Weniger Social-Traffic, weniger Google-Traffic. Woher kommen denn dann künftig unsere Besucher? Ich mag es ja, wenn die Theorie durch die Praxis mit einem schönen aktuellen Beispiel bestätigt wird. Letzte Woche schon mit der Kleinen Algorithmenkunde in der Praxis, heute habe ich ein Praxisbeispiel für neue Traffic-Quellen gefunden, die ich am Wochenende in meinem „Blogs neu denken„-Beitrag beschrieben habe.
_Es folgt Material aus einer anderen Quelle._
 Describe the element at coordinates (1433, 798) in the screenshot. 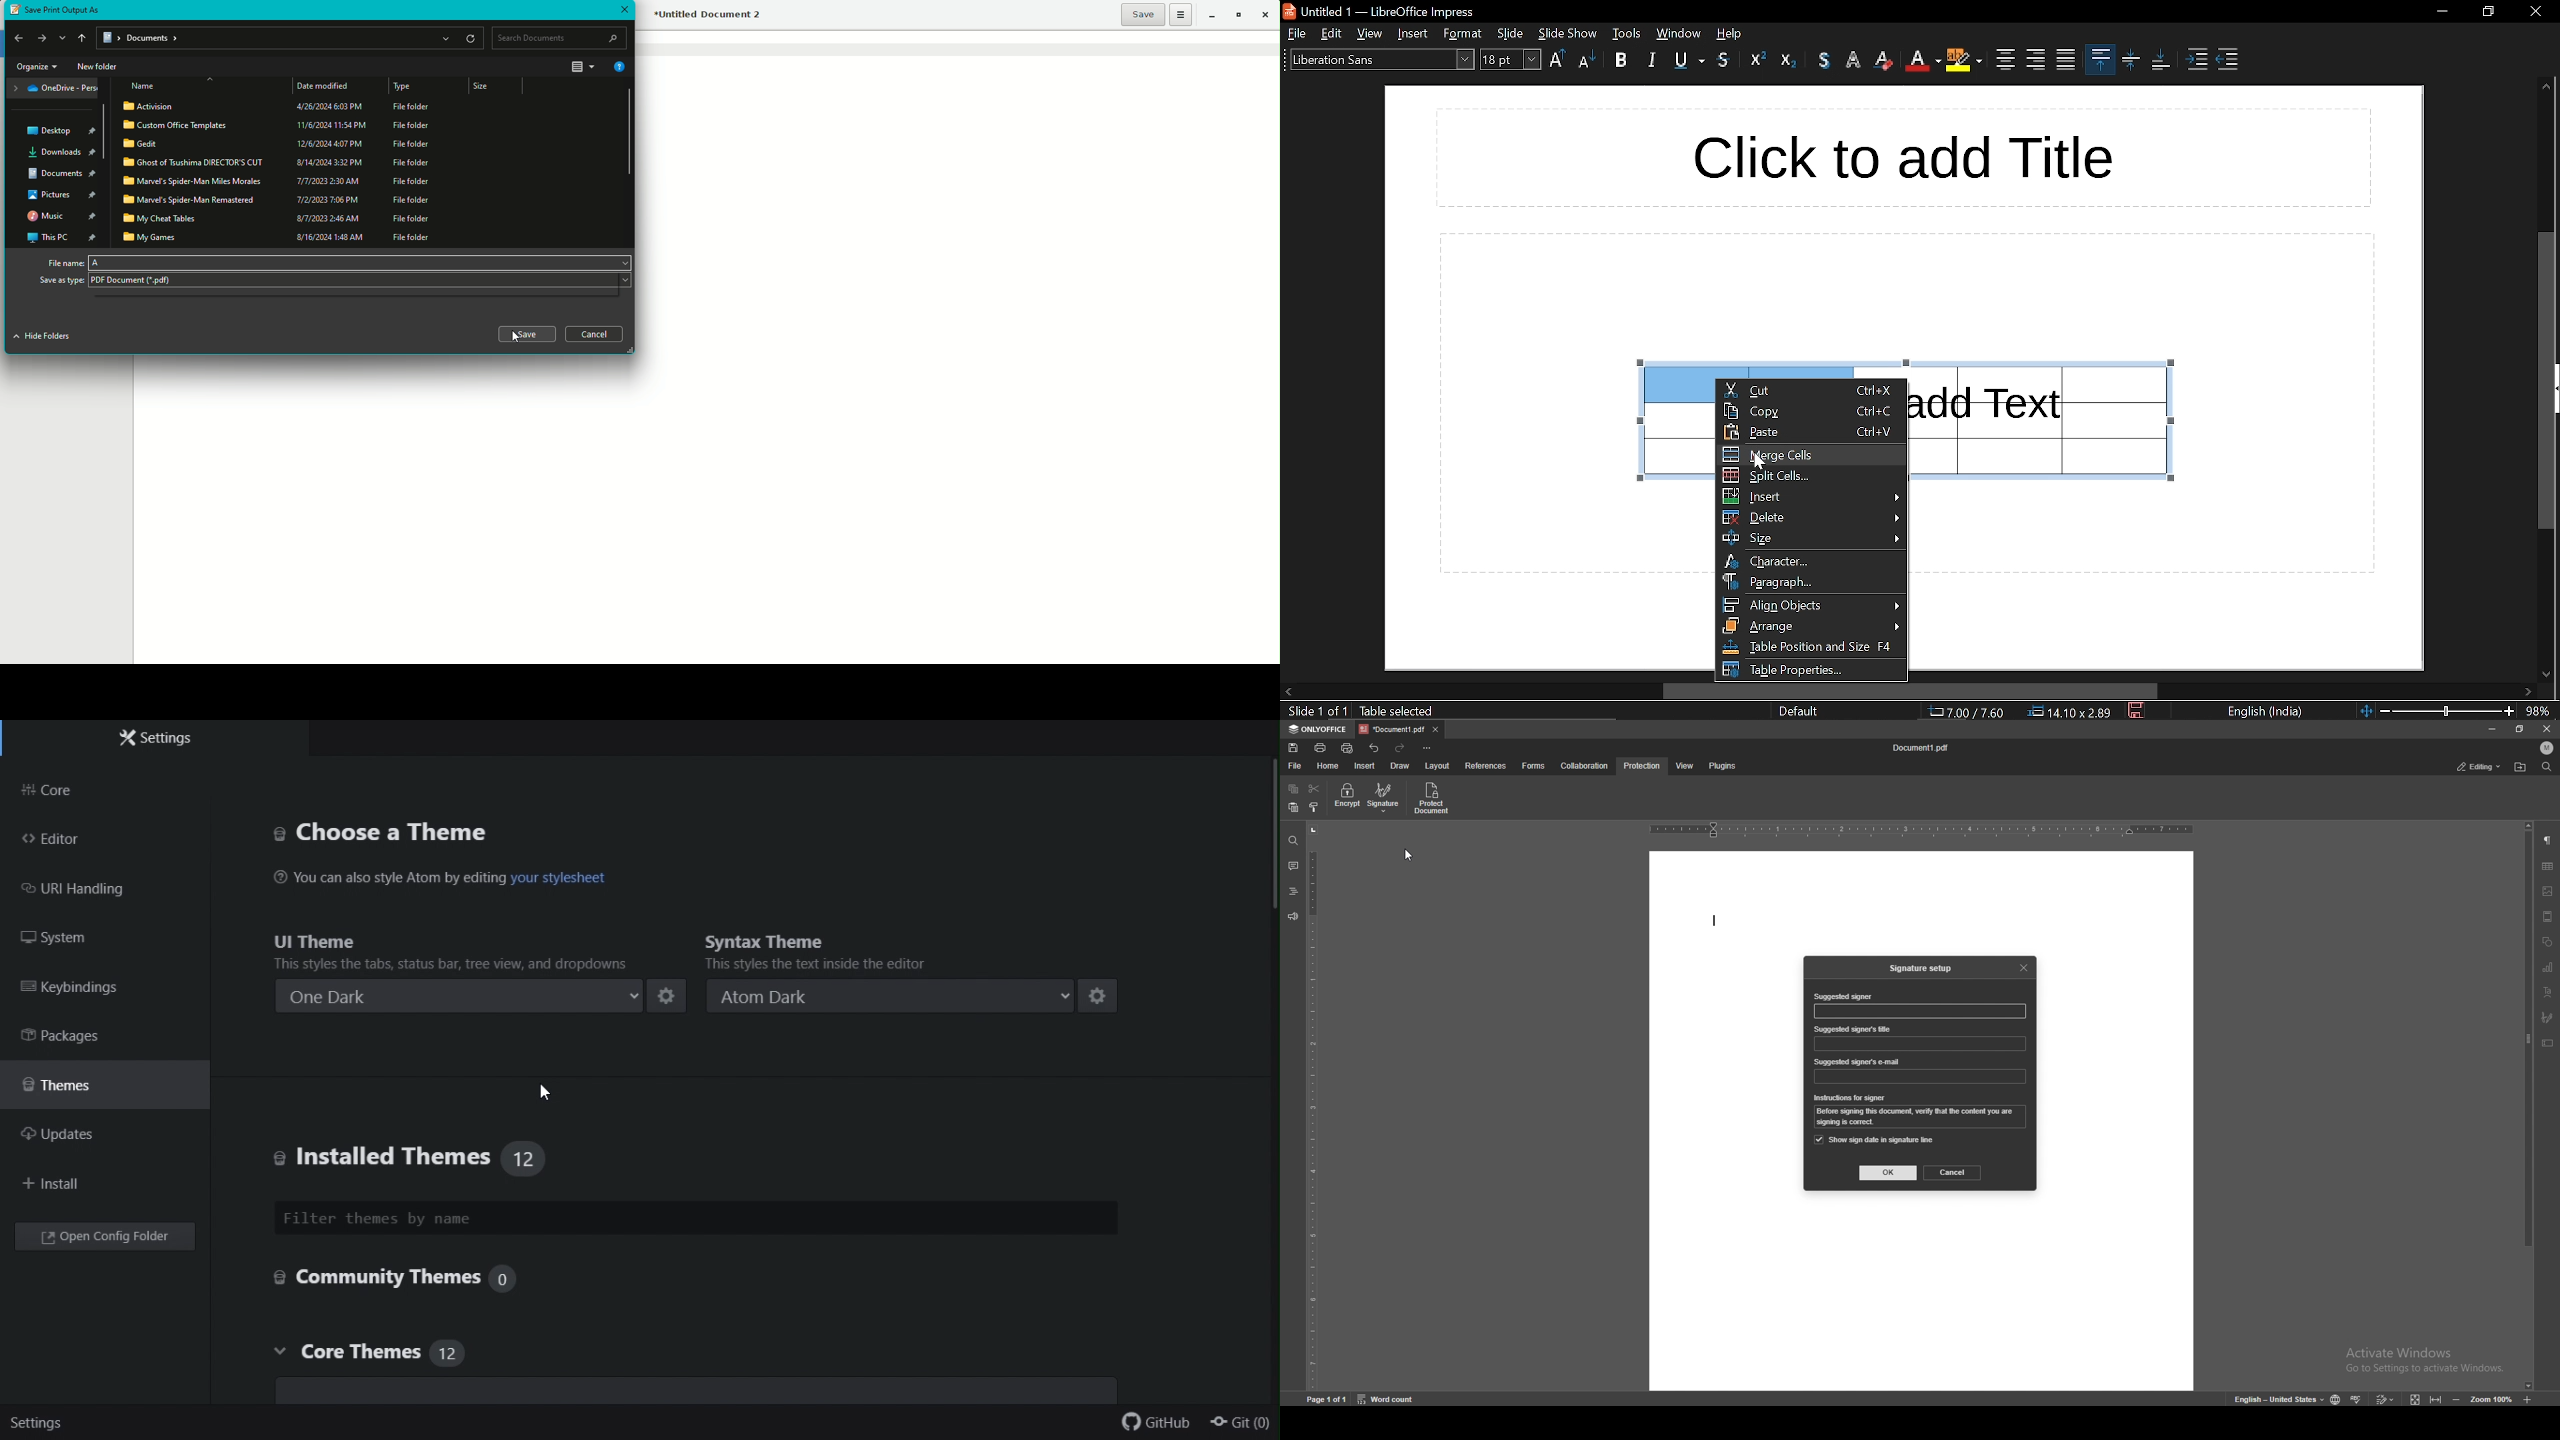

Theorie: Es werden wieder häufiger Webseiten direkt über die Adresszeile aufgerufen – wie hier und da zu lesen ist und sich bestimmt demnächst auch in Studien niederschlägt. Wenn Blogs wieder bloggiger werden, haben sie eine gute Chance wie der Lieblings-Podcast oder der Lieblings-Newsletter zur Lieblings-Webseite einiger Nutzer zu werden. Die kommen immer wieder, nutzen das Format intensiver – und steuern es fast schon automatisch beim Klick auf die Adresszeile an.
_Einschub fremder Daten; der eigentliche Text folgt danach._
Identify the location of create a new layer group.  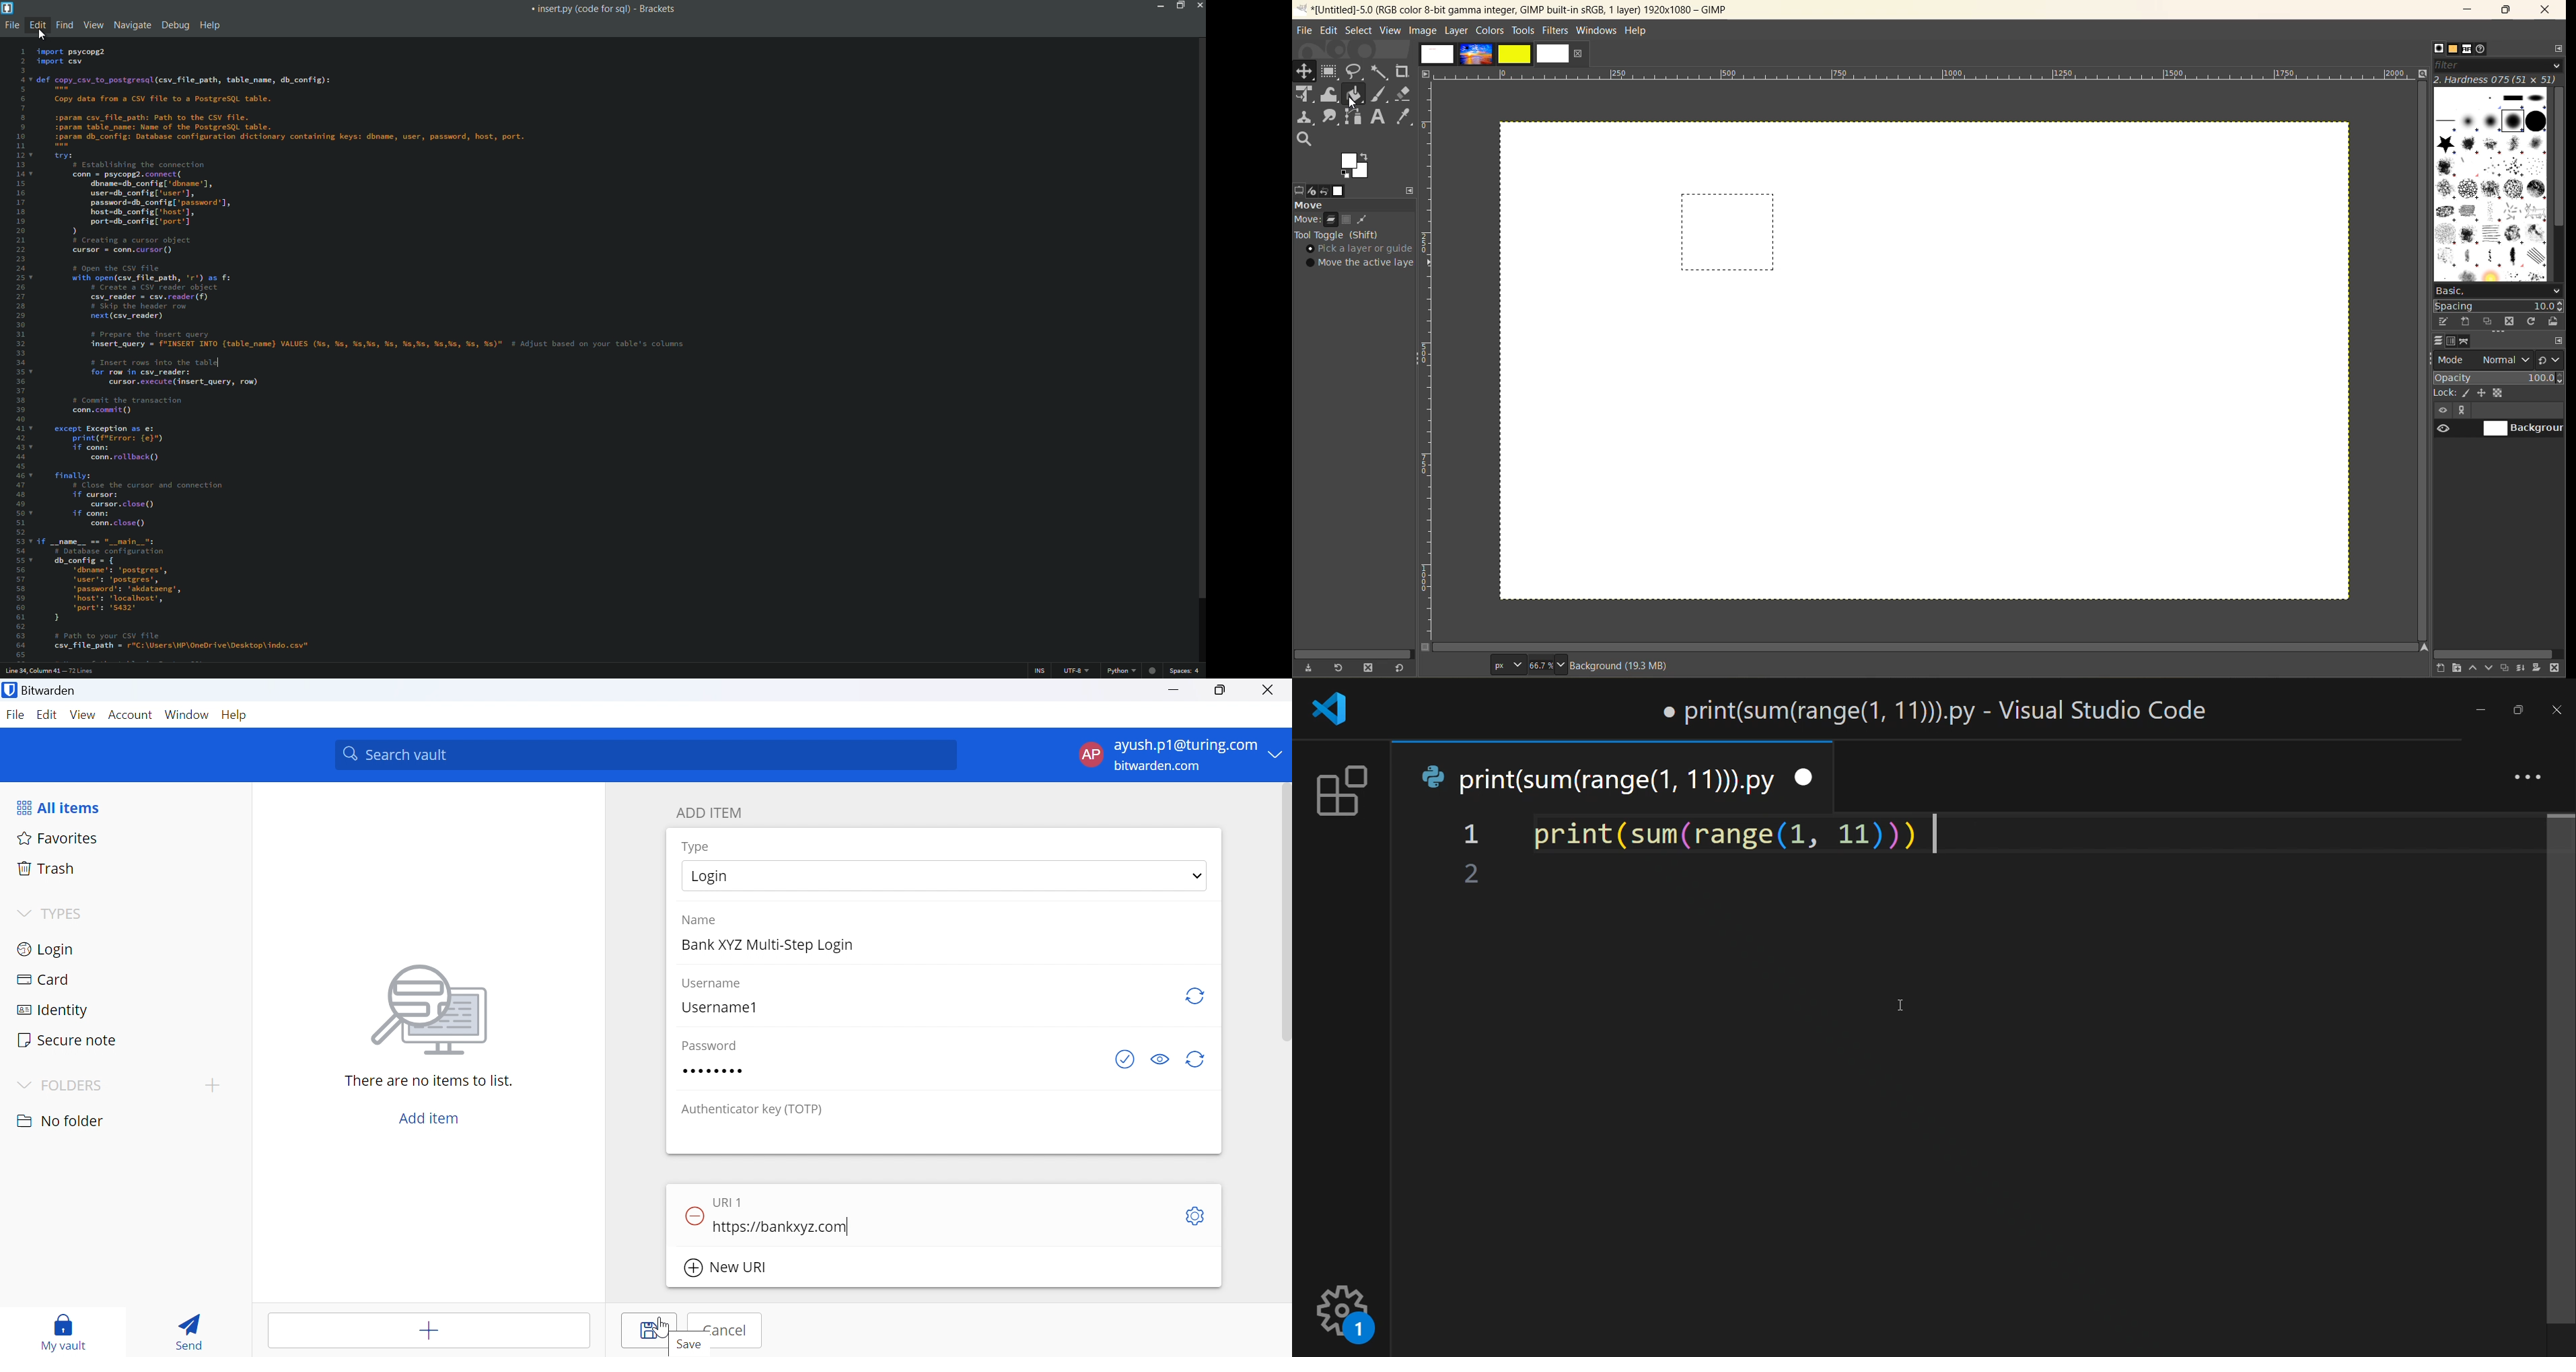
(2460, 669).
Für die, die eher etwas lockerer mit eurer Webseite verbunden beiben wollen, sind die neuen Social Media ein guter Ort. Konkret: Ihr könnt eure Blogs und Webseiten an das dezentrale Social-Media-Netzwerk Fediversum anschließen. Als eigene Instanz agiert ihr auf Augenhöhe mit anderen Instanzen wie Mastodon oder künftig Threads. User anderer Netzwerke können euren Inhalten folgen. Der Vorteil: Wir pflegen nicht mehr einen Kanal auf einer Plattform, von der wir abhängig sind und die am Ende mehr profitiert als wir.
Praxis: The Verge setzt beide Lösungen um. Einmal ist die Startseite seit dem Relaunch bloggiger (siehe: Unser Blog soll schöner werden (4): Heute mit The Verge). Digiday berichtet jetzt: Die Gruppe der loyalen Leserschaft ist im vierten Quartal 2023 um 47% im Vergleih zum ersten Quartal des Jahres gestiegen. Dazu gehören alle, die mindestens fünf Mal im Kalendermonat die Seite besuchen. Die Verweildauer ist im gleichen Zeitraum von im Schnitt 6:39 Minuten auf 8:10 Minuten gestiegen. Außerdem bereitet The Verge vor, sich dem Fediversum anzuschließen. Chefredakteur Neil Patel sieht in den Versprechungen der dezentralen Netzwerke die Lösung der aktuellen Distributionsproblem. Medien seien endlich keine Zulieferer mehr.
Warum setzt The Verge auf das Fediversum, auch wenn dort noch nicht der Mainstream ist? Weil das Netz gerade im Umbruch ist. Grundsätzliche Mechanismen die uns über Jahre oder Jahrzehnte begleitet und die Art wie wir digital publizieren beeinflusst haben, verlieren massiv an Bedeutung. Wie groß dieser Umbruch ist, zeigt das Zitat von Neil Patel:
„Man sollte auf Menschen setzen, die neue Dinge schaffen, neue Probleme lösen und begeistert sind, eine neue Version dieses Internets zu finden.“
Vermutlich hat er recht: Wir können gerade zusehen, wie eine neue Version des Internets entsteht. Aber nicht nur das. Wir können sie sogar mitgestalten.
Am Rande: Vor einem Jahr kündigte Verge-Mutter Vox Media an, das eigene CMS Chorus gegen WordPress VIP einzutauschen. Im Nebensatz erfahren wir bei Digiday: Der Umstieg soll erst im kommenden Jahr komplett sein, also nach zwei Jahren. 2 Jahre!